The Commissioner has promised to keep the protest well away from the remembrance and armistice events and has confirmed that the organisers of the demonstration have shown a ‘complete willingness to stay away from the Cenotaph and Whitehall and have no intention of disrupting the nation’s remembrance events.’
This decision was made despite calls from politicians to not allow the march. Prime Minister Rishi Sunak has called the march ‘provocative and disrespectful’, stating that there is a clear risk that memorials such as the Cenotaph ‘could be desecrated.’ The PM has announced that he intends to hold the Commissioner accountable for his decision. Home Secretary Suella Braverman has called for anyone trying to vandalise memorials to be ‘put into a jail cell faster than their feet can touch the ground’.
Braverman has published a piece in The Times today in which she laments senior police officers ‘playing favourites’ when it comes to protestors. She used the example of Black Lives Matters protests being allowed during Covid but anti-lockdown marches being quashed.
In this unlikely intervention for a serving Home Secretary she also described the current wave of pro-Palestine protests as ‘problematic from the start’, ‘and assertion of primacy’ by Islamist groups and said they were ‘reminiscent of Ulster’ because of apparent links between organisers and the terrorist group Hamas.
Scottish First Minister Humza Yousef said this week that the demonstrations should go ahead, expressing his anger for the Home Secretary’s characterisation of them as ‘hate marches’.

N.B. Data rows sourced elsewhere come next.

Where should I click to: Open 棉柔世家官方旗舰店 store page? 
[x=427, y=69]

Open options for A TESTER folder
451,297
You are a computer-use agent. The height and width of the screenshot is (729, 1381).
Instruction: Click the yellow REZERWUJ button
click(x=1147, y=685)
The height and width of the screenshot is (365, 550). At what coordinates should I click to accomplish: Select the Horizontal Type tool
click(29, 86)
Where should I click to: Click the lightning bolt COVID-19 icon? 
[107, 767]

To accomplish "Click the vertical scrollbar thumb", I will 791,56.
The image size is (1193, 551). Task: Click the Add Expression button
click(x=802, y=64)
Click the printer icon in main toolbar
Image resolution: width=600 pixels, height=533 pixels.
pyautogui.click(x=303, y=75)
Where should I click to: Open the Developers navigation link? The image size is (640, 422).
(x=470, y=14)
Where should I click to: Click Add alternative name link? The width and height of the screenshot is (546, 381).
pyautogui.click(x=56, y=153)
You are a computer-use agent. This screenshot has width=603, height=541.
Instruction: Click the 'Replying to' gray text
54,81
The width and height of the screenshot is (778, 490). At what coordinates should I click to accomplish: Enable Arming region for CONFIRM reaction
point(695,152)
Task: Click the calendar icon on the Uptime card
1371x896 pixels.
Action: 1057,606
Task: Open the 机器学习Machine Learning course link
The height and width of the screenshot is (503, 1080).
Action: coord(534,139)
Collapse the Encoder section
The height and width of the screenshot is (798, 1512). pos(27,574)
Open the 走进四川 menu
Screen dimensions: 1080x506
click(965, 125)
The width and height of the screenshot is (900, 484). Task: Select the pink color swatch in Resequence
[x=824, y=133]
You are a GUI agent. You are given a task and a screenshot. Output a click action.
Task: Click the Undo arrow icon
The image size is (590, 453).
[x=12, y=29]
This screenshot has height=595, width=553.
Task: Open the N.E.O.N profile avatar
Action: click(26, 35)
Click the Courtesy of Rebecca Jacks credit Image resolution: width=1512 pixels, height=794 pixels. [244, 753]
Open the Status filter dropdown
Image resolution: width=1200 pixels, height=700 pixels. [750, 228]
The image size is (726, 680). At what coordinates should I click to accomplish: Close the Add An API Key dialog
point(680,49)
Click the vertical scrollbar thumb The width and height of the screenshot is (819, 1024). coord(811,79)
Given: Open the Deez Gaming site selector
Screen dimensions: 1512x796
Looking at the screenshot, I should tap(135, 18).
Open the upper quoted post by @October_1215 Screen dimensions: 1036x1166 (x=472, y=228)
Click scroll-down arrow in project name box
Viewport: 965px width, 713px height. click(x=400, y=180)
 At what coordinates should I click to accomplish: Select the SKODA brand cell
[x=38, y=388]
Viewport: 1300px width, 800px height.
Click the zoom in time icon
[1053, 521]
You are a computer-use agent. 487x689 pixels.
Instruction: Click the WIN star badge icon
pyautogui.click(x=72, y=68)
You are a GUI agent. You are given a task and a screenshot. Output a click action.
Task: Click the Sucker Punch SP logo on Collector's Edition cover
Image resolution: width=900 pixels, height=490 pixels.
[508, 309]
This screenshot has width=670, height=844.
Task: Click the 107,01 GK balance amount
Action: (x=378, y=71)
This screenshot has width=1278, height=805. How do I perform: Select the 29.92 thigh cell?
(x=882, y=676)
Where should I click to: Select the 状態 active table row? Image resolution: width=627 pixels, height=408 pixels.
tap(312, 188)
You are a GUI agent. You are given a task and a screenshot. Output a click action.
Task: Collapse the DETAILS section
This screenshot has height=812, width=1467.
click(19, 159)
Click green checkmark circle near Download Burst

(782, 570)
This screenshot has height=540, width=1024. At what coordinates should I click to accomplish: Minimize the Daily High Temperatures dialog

Writing on X the Shadow Home Secretary. Yvette Cooper, said Braverman was ‘out of control’. She continued: ‘Her article tonight is a highly irresponsible, dangerous attempt to undermine respect for police at a sensitive time, to rip up operational independence and to inflame community tensions. No other Home Secretary of any party would ever do this.’
There is also the view that a ban could be counter-productive. Former Metropolitan Police Officer Chris Hobbs told Sky News that calling off the protest ‘would create more trouble’, due to there being no guarantee protestors will adhere to the ban, and the risk that the police would have to move in to stop the protest, in which many children will likely be involved.